How my mobile phone was stolen - and what I learned from it

About two weeks ago, something very strange happened to me. I was in my office just finishing my day, when a strange man suddenly stood next to me. (I‘m renting a small office space which has a front door that was not locked at the time.) He was talking to me in what seemed to me was Italian, he was quite agitated and tried to show me a newspaper clipping. I got up, tried to talk to him, while he was getting closer to my desk, apparently wanting to show me something on my notebook. Half a minute later he gave up and walked out. As I followed him, I could make out the word ?train station“, gave him directions and went back to my desk.
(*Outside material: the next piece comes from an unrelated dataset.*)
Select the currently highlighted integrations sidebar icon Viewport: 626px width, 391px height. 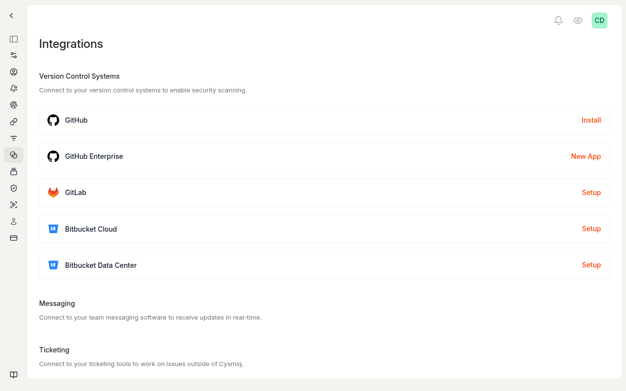(13, 155)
It took me another two minutes to realize my private iPhone was gone. Typically, I keep my two mobile phones next to me along with my wallet - and one wasn‘t there anymore.

Holy crap. First thing I did was open up Apple‘s ?find my device“ feature, but apparently the phone had already been taken offline, so no luck there. I marked it as lost and activated the remote device deletion. Next thing was calling the police (I still had my second phone), who arrived about ten minutes later, asked me to describe the thief, took a few data like the IMEI number of the stolen device (which I could still access via aforementioned website) and promised to take ?a look around“. Next thing was calling my mobile service provider Telekom to get my SIM card locked (which was way too easy, nobody really asked me about proper identification).
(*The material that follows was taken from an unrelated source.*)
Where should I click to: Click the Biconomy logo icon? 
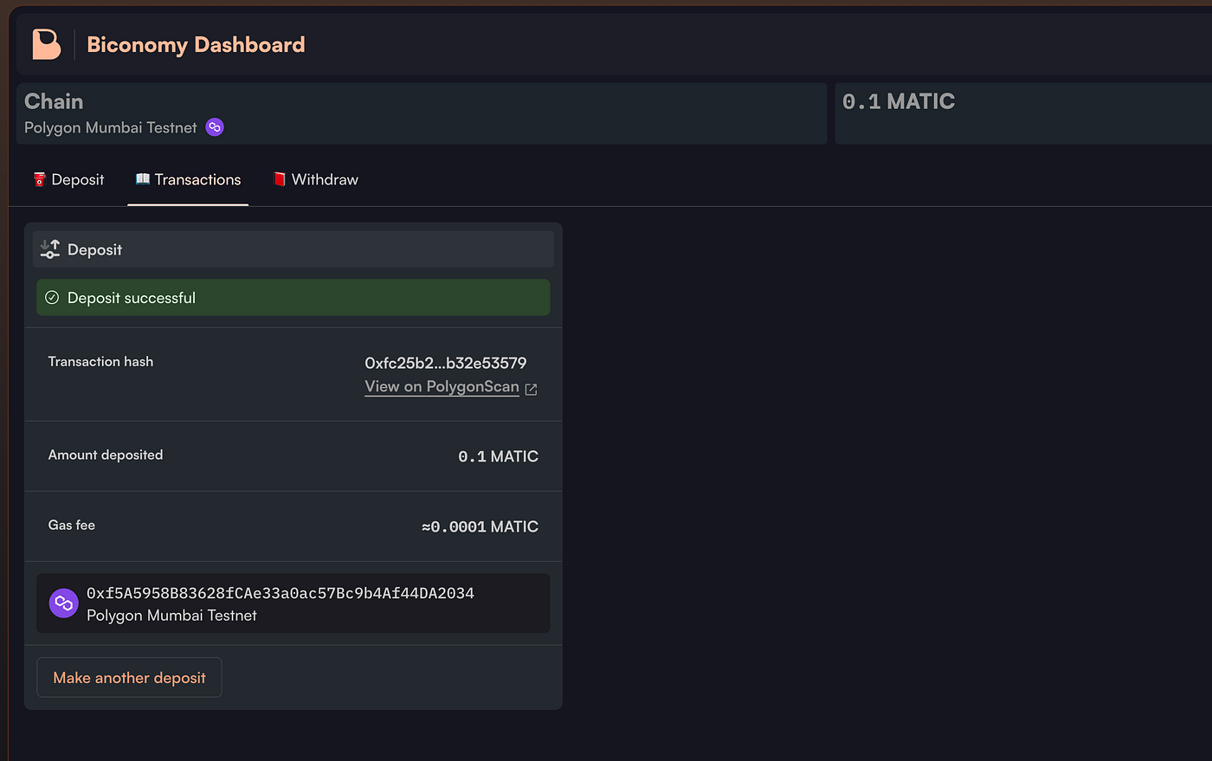(45, 43)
About half an hour later I received the notification that my iPhone was now deleted, which felt reassuring. I knew that I had activated iCloud backup, I‘ve got a strong Apple Id password along with 2FA for important services, so I felt relatively safe.

Next thing that happened was that my wife received strange looking text messages from a US number on her mobile phone (see screenshot). They said something like ?we found your phone, click this link to re-activate“ and contained my name as well as the original specs of my device. The URL looked spammy, and sure enough when I opened the website, a very well-done copy of an Apple page appeared, ready to catch my credentials (which of course I didn‘t enter). A little while later, my wife received a few Facetime calls which we didn‘t answer, and those calls and text messages were going on for a few days. I just learned a few days ago that my parents got strange calls on their landline, where an automated voice asked for my Apple id.

The new SIM card arrived a few days later. I got myself a new iPhone from a local retailer, restored the iCloud backup and now I‘m kind of back to normal again.

What was going on?

Of course, ever-curious me wanted to know what‘s going on. Apparently, without the proper Apple Id, you cannot just delete an iPhone and use it as a brand-new one, so this explains why this guy (this group) tried to get to my password so desperately. (I later read that if the credentials cannot be found, the stolen devices can only be sold as spare parts). But how could they personalise their attacks? For one, my Apple Id email address contains both my prename and surname, so they had that. I imagine that from the model id printed on the back of the device they could get to its specs, so they could send me a text like ?here‘s your 256GB iPhone 11 pro silver“. They probably used a telephone directory, looked for my surname and found my parents‘ landline number. The only thing I‘m still unsure about is how they got to my wife‘s mobile phone number. Strange. I‘ll have to go to the police tomorrow and testify once more - maybe I‘ll learn something new then.

Learnings?

Here are a few things I learned or will have to get better at in the in the future:

• I need to lock the office door
• Using one device ecosystem (in this case Apple‘s) along with cloud backups, strong authentication and a remote deletion option can really give you peace of mind in these extreme cases.
• It‘s a good idea having two separate phones - and use the crappy phone for business purposes ;) So no work data were stolen at all, which was also reassuring. And I had a spare phone to make calls.
• The only thing I hadn‘t thought about was backup up my one-time passwords. I ran Google Authenticator on this device, and it‘s gone now. Fortunately I kept printed backup codes, so as far as I can see it, I haven‘t lost access to any accounts. In the future I‘ll be using the Microsoft OTP app, which has cloud backup capabilities.
• I‘ve been using 1Password as a password manager for quite some time now, creating strong and random passwords for important services. So even if folks are trying to get into those accounts with my email address, I‘m pretty certain they won‘t be able to guess those passwords.

Overall, it really pays off to be a little paranoid about one‘s data. Pay a few Euros for decent apps, and create a safe workflow. And always think: what would I do if some random guy showed up and nicked this piece of technology that‘s with me all the time and contains all the stuff. Which brings me back to the beginning of my story.

At work and in my private life, I always try to assume positive intent. So maybe this guy was desperate and urgently needed the money to help someone else. And I feel privileged to be able to say that having to buy a new iPhone is not ruining me financially.

However, just showing up and intruding my privacy like that? F** YOU!